[R] Possible causes of unexpected behavior
Arthur Fendrich
@rth|en @end|ng |rom gm@||@com
Thu Mar 3 20:11:53 CET 2022
Dear all,
I am currently having a weird problem with a large-scale optimization
routine. It would be nice to know if any of you have already gone through
something similar, and how you solved it.
I apologize in advance for not providing an example, but I think the
non-reproducibility of the error is maybe a key point of this problem.

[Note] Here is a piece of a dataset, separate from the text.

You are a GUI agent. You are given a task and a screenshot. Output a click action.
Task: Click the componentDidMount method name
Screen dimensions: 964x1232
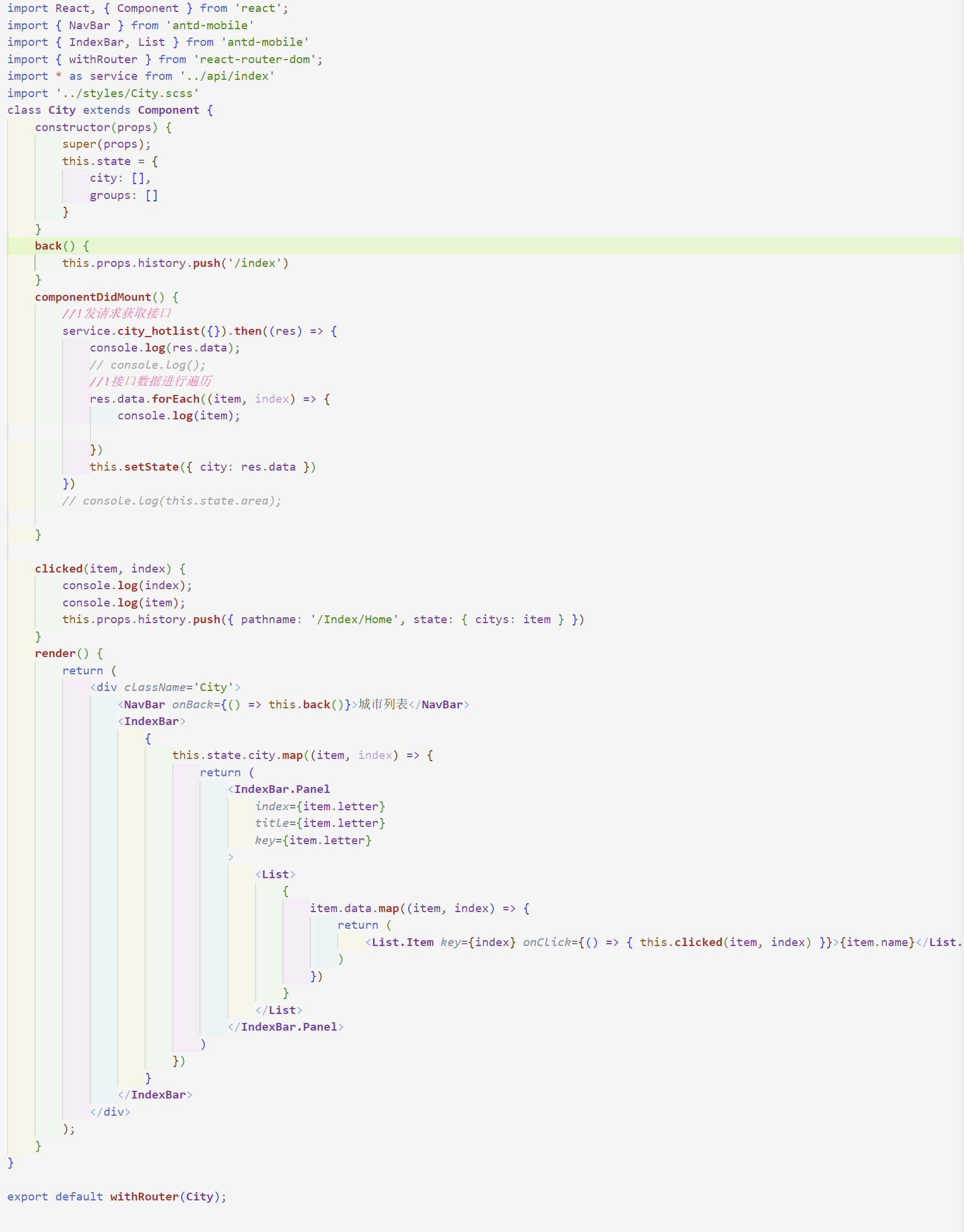coord(95,297)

Simplest possible description of the problem: I have two functions: g(X)
and f(v).
g(X) does:
i) inputs a large matrix X;
ii) derives four other matrices from X (I'll call them A, B, C and D) then
saves to disk for debugging purposes;
Then, f(v) does:
iii) loads A, B, C, D from disk
iv) calculates the log-likelihood, which vary according to a vector of
parameters, v.
My goal application is quite big (X is a 40000x40000 matrix), so I created
the following versions to test and run the codes/math/parallelization:
#1) A simulated example with X being 100x100
#2) A degraded version of the goal application, with X being 4000x4000
#3) The goal application, with X being 40000x40000
When I use qsub to submit the job, using the exact same code and processing
cluster, #1 and #2 run flawlessly, so no problem. These results tell me
that the codes/math/parallelization are fine.
For application #3, it converges to a vector v*. However, when I manually
load A, B, C and D from disk and calculate f(v*), then the value I get is
completely different.
For example:
- qsub job says v* = c(0, 1, 2, 3) is a minimum with f(v*) = 1.
- when I manually load A, B, C, D from disk and calculate f(v*) on the
exact same machine with the same libraries and environment variables, I get
f(v*) = 1000.
This is a very confusing behavior. In theory the size of X should not
affect my problem, but it seems that things get unstable as the dimension
grows. The main issue for debugging is that g(X) for simulation #3 takes
two hours to run, and I am completely lost on how I could find the causes
of the problem. Would you have any general advices?
Thank you very much in advance for literally any suggestions you might have!